O histórico do relatório indica que em 11 de março deste ano, a equipe de pediatria da Santa Casa apresentou levantamento sobre as condições de trabalho na instituição, apontando a falta de algodão, álcool, gaze, detergente e papel-toalha e também de medicamentos como dobutamina, dipirona, paracetamol, antitérmico, analgésico, metildopa, anti-hipertensivo e vandomicina, bem como componentes da nutrição parenteral como poli-vitamínicos, oligoelementos, kits de laboratório para exame de uréia, creatinina, coagulograma e HIV, falta de máscaras de oxigênio e de inalação com medicação beta-adrenérgicas (as máscaras em uso eram reaproveitadas). Apontaram ainda a falta de monitores eletrônicos, oxímetros e material para ventilação. No mesmo mês, no dia 19, a Promotoria da Infância e Juventude de Belém ingressou com uma ação civil pública contra o Estado e a prefeitura, enumerando todos os problemas da Santa Casa. Pediram, ainda, a construção de um novo hospital materno-infantil. O Sindicato dos Médicos voltou a pedir providências ao Conselho Gestor da Santa Casa e denunciou a situação à Ordem dos Advogados do Brasil (OAB), Secretaria de Estado de Saúde (Sespa), Ministério Público (MP) e Conselho Estadual de Saúde.

Em abril o problema chegou à Comissão de Saúde da Assembléia Legislativa, através de denúncias do Sindicato dos Médicos. Os ginecologistas anunciaram que iriam parar as atividades por causa das péssimas condições de trabalho na Santa Casa. Antes de estourar o caso, com a morte de dez bebês em uma semana, em junho, pediatras da Santa Casa enviaram ofícios com denúncias para OAB, MP e Sespa.

‘Ficou claro que os problemas foram denunciados diversas vezes. Todo mundo sabia que as enfermarias ofereciam grande risco de infecção hospitalar, os aparelhos de ar-condicionado funcionavam precariamente, as tomadas de energia elétrica não funcionavam, as lâmpadas queimadas não eram trocadas, havia portas quebradas, saídas de oxigênio que não correspondiam ao número de leitos, falta de roupas para as pacientes, materiais de limpeza e inúmeros medicamentos. Essas mortes foram, inúmeras vezes, anunciadas’, afirmou Zenaldo.

RECURSOS

Pelo relatório, entre as principais causas das mortes de bebês na Santa Casa, está a redução de recursos conveniados do Estado com os municípios, para contratação de médicos 24 horas em todas as cidades paraenses. Em 2006, foram repassados R$ 40 milhões e, em 2007, somente R$ 10 milhões. Condenam ainda a administração do doutor Anselmo Bentes, desde a falta de diálogo até a não-aquisição de medicamentos e equipamentos; o desmonte do Conselho Gestor e da Ouvidoria da Santa Casa; e a suspensão do uso do protocolo de rotina hospitalar.

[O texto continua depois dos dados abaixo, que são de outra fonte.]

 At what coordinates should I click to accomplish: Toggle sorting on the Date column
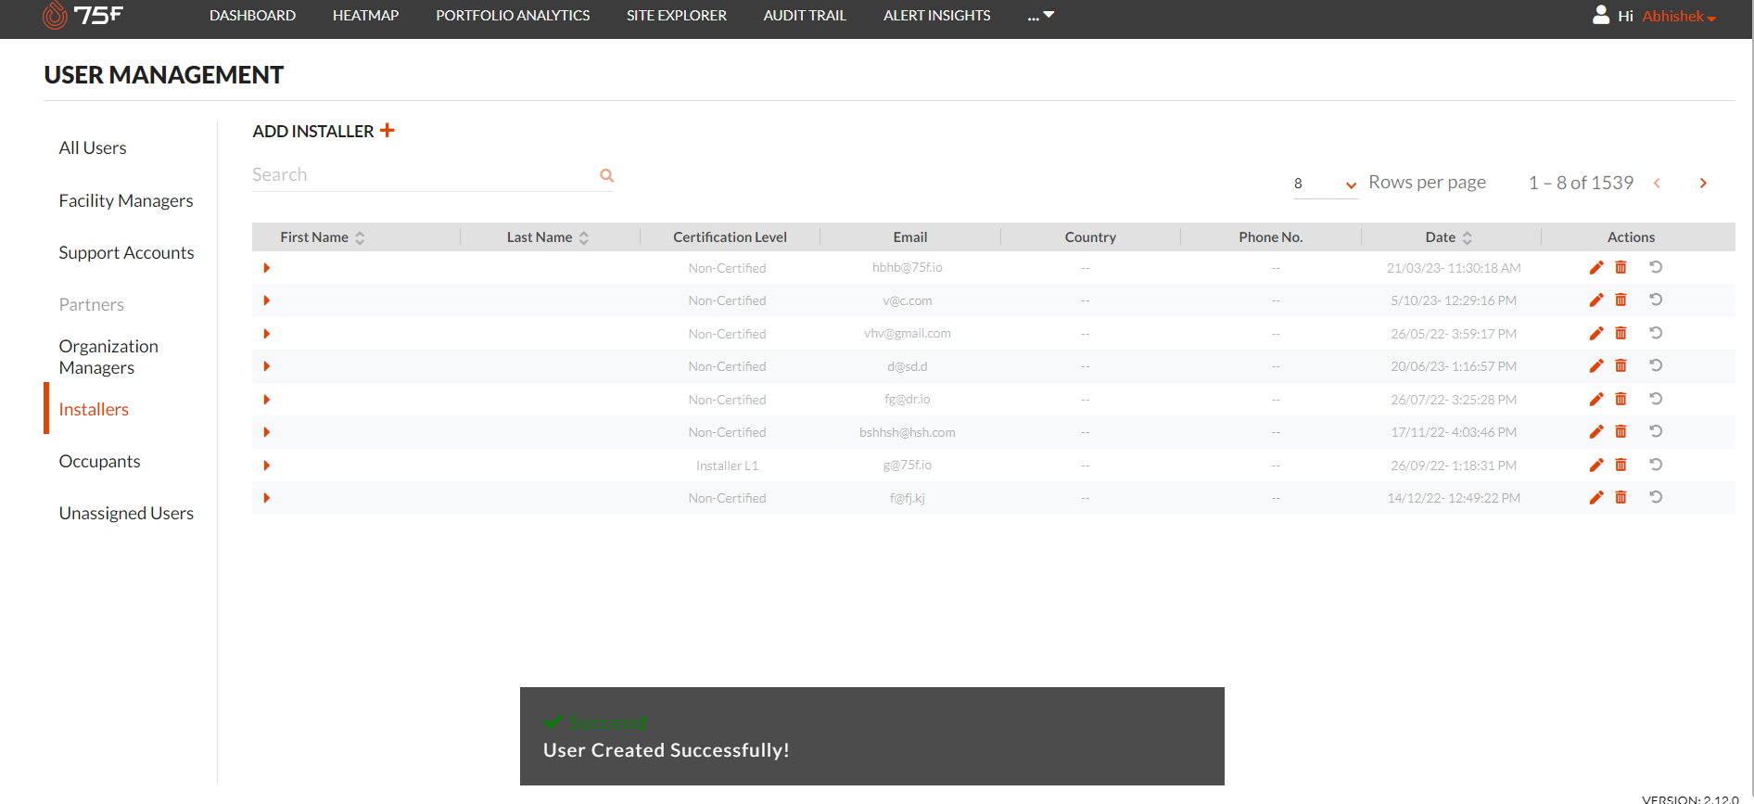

Também apontam a substituição de servidores temporários, com larga experiência em UTI Neonatal, por concursados sem treinamento adequado para a transição, como um fator para o caos do hospital. O relatório será analisado e votado pelo Conselho de Defesa dos Direitos da Pessoa Humana na próxima reunião, marcada para o dia 12 de agosto. Depois de aprovado, será encaminhado à Presidência da República, Ministério da Justiça, Ministério Público Federal e autoridades do Pará. Outras medidas poderão ser tomadas durante a reunião.